Synthetic aperture radar (SAR) technology is developing rapidly, driven by the demands of military reconnaissance and the progression of signal-processing technology [1,2,3,4]. Compared with other radars, SAR has a large scale, and high resolution-imaging and target-recognition capabilities [5,6,7,8,9]. The above-mentioned capabilities have posed a great threat to reconnaissance targets. Therefore, it has become an important sensor for satellite-borne or airborne reconnaissance platforms, and plays a pivotal role in modern electronic warfare.
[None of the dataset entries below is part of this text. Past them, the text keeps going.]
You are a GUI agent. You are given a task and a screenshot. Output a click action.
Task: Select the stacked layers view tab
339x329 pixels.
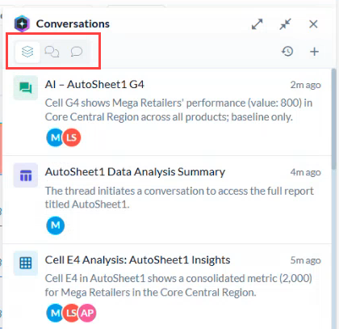pyautogui.click(x=27, y=51)
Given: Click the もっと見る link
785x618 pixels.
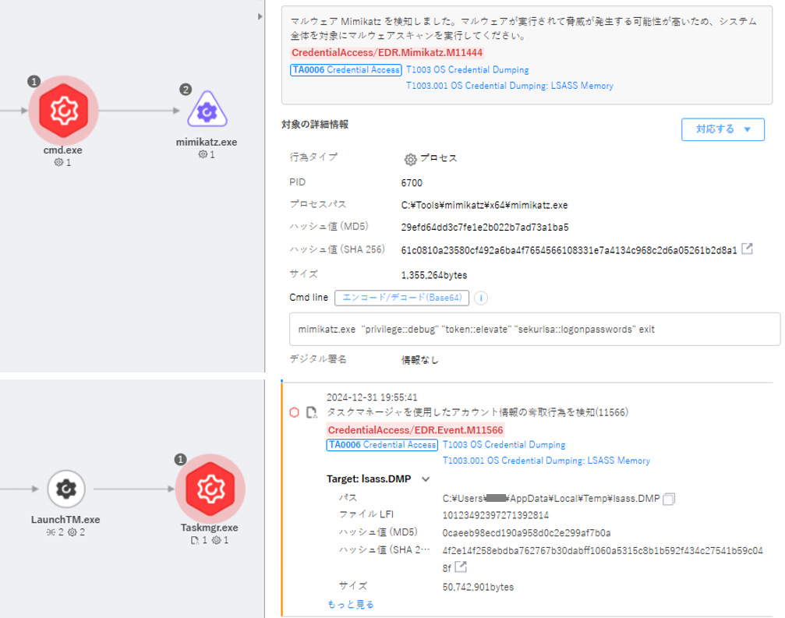Looking at the screenshot, I should point(351,604).
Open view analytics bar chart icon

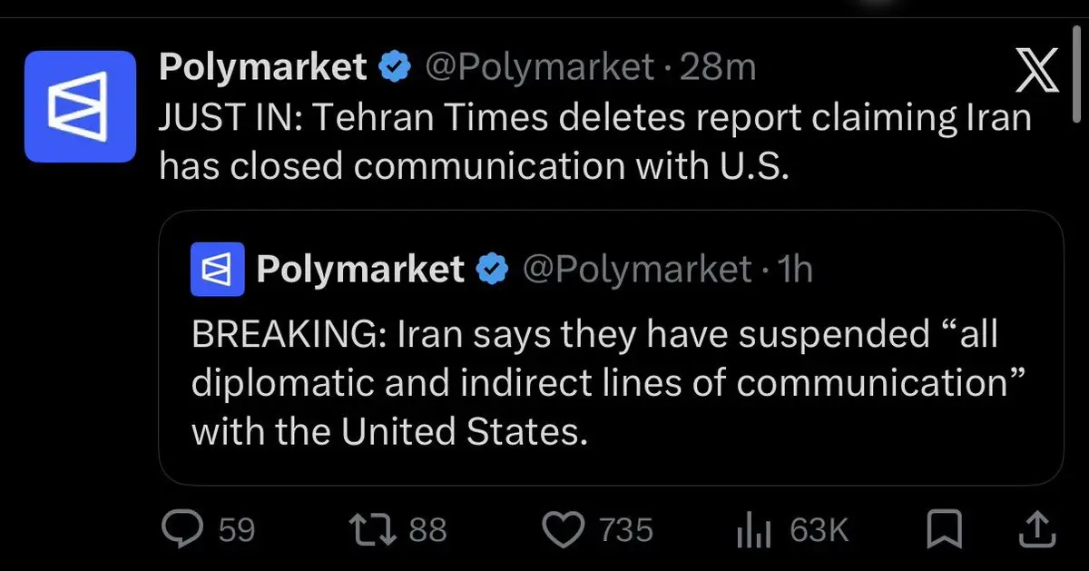click(x=753, y=529)
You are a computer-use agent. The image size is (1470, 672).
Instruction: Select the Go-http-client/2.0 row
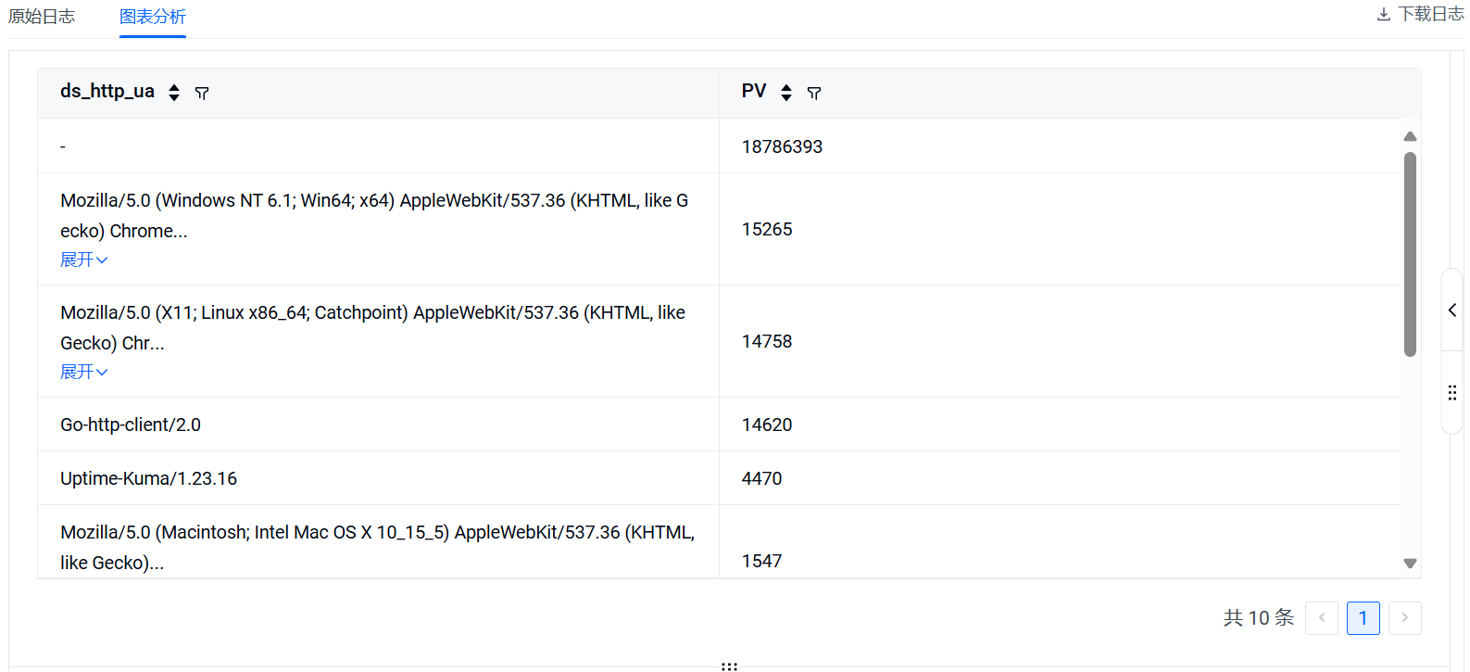click(131, 425)
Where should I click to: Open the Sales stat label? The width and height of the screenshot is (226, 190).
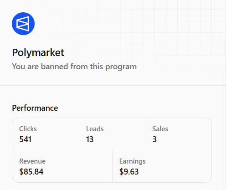160,129

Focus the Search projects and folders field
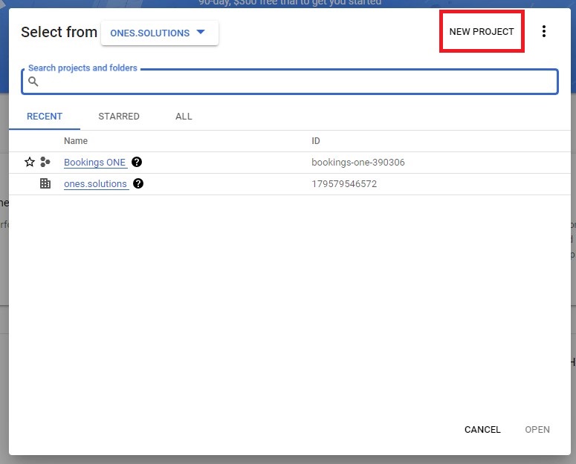297,82
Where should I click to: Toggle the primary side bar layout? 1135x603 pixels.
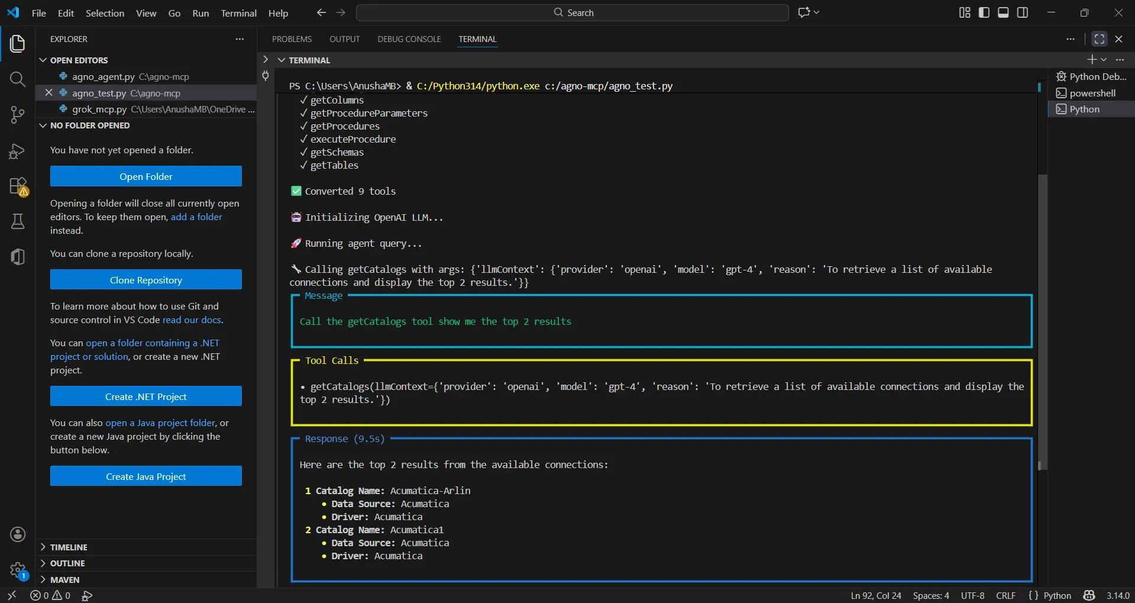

In order to better realize the concealment of important objects (e.g., tanks, warships, and military aircraft), and to cover the actions that need to be protected, it is necessary to implement effective jamming in SARs [10,11]. Common jamming methods can be divided into three types: (1) deceptive jamming, (2) ejecting jamming, and (3) suppressive jamming [12,13,14,15]. Deceptive jamming can produce deceptive effects of high-fidelity points, surfaces, or scenes, but it is highly dependent on the parameters of reconnaissance, and its algorithm requires large computational amounts and achieves poor real-time performance. Ejection jamming forms a jamming image that is the superposition of a real image and a false image. It requires the very strict configuration of the jammer platform and much jamming power. Suppressive jamming methods aim at transmitting a high-power jamming signal to submerge real target information, which worsens the ability of the SAR system to perceive the information of the target. However, since the accumulation time of a SAR signal is extremely long, an SAR system achieves high range and azimuth compression gain after pulse compression processing. Therefore, the required jamming power to destroy SAR detection with conventional jamming methods is very high, and it is difficult to design effective jamming equipment. Furthermore, traditional suppression jamming generally uses noncoherent jamming signals such as noise, continuous waves, or swept continuous waves to cover important areas that need to be protected [16]. However, such interference requires very high power, the area to be protected is usually in the order of square kilometers, and incoherent interference is less effective. Another common jamming suppression method is to retransmit a delayed signal, such as frequency offset or phase offset, when receiving an SAR signal of the other party. For example, the digital radio frequency memory (DRFM) system [17] can coherently and repeatedly receive and retransmit SAR signals and series of identical duplicate signals. However, the power required by this method is also very high because interference signals transmitted by the system are incoherent in the Doppler domain [18], even if the jamming signal can obtain a high-range compression gain. Therefore, the effect of interference is not perfect.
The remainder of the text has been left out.